Premiere Set for Documentary Detailing Early Oil, Gas Industry

The State Journal
27 February 2014
By James E. Casto

Burning Springs, an unincorporated community in Wirt County, takes its name from the natural gas which Native Americans and early settlers observed bubbling up through the springs. The gas, they discovered, would burn when lit.

Now, "Burning Springs" is the title of a new video documentary that explores the early history of West Virginia's oil and gas industry.

The one-hour documentary is a production of MotionMasters, a Charleston-based company that's done a number of documentaries in recent years. It will premiere at 8 p.m. March 4 on West Virginia Public Broadcasting.

As the documentary explains, the salt industry of the Kanawha Valley provided many of the tools, techniques and tradesmen for the oil and gas industry.

In the early 19th century, wells were drilled at Burning Springs to produce brine which was evaporated to produce salt.
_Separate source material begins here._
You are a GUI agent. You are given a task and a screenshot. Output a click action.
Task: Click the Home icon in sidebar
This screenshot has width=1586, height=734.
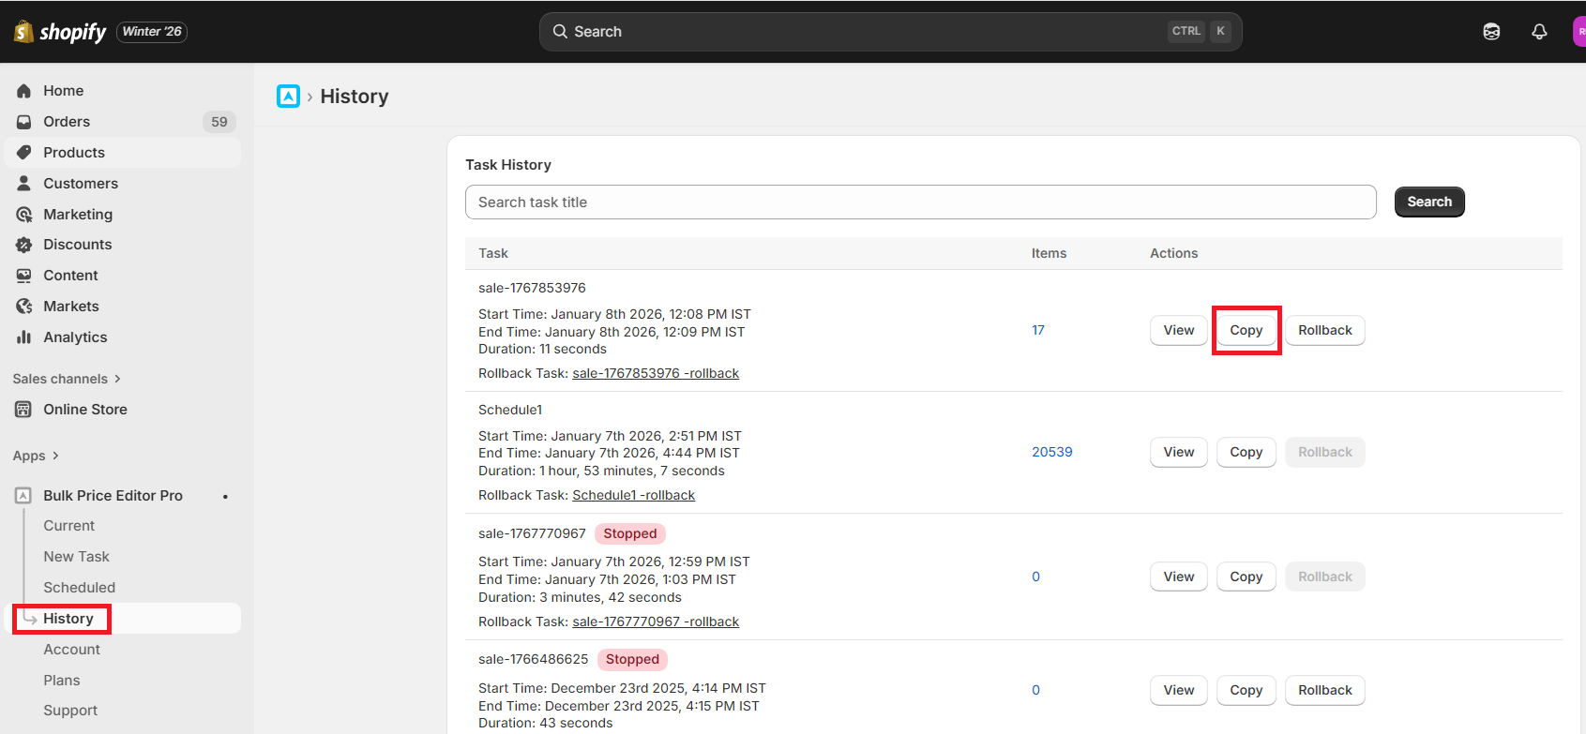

Some oil was produced along with the salt brine. At first, the oil was considered a nuisance, but soon it was being sold for use in oil lamps. Once its value was realized, widespread drilling for it began.

The wells at Burning Springs produced and sold oil many years before the famed Drake oil well was drilled at Titusville, Pa., in 1858. By most accounts, Col. Edwin L. Drake's well is considered to be the beginning of the nation's commercial oil industry. The new documentary directly challenges that claim.

The first oil derricks at Burning Springs were quickly followed by many more in a boom much like the California gold rush of 1849. But the boom was dealt a serious setback during the Civil War. In April and May of 1863, Confederate cavalry carried the war into North-Central West Virginia in hopes of disrupting the Baltimore & Ohio Railroad and weakening federal control in the area. At Burning Springs, the cavalry set fire to the oilfield, sending a huge sheet of flame floating down the Little Kanawha River. Although only a footnote in most histories, the raid is said to be the first military attack ever staged on an oil field.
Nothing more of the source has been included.